### EXERCISE DETAILS
Using the listing below, work out the number of lines in which "dropdown" appears; return only that figure.

### EXERCISE INPUT

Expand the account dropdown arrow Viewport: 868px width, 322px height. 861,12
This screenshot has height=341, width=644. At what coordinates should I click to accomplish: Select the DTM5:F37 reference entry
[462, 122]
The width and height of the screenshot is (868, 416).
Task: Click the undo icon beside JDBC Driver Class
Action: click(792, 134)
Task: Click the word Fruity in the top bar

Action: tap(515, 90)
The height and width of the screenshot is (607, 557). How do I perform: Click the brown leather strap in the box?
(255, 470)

--

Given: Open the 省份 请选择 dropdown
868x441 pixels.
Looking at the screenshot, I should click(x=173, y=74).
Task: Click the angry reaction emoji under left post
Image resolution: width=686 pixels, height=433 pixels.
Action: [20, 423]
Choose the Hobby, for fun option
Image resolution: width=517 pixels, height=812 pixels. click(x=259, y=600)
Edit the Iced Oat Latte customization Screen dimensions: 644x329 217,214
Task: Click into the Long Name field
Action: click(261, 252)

### WRITTEN ANSWER
2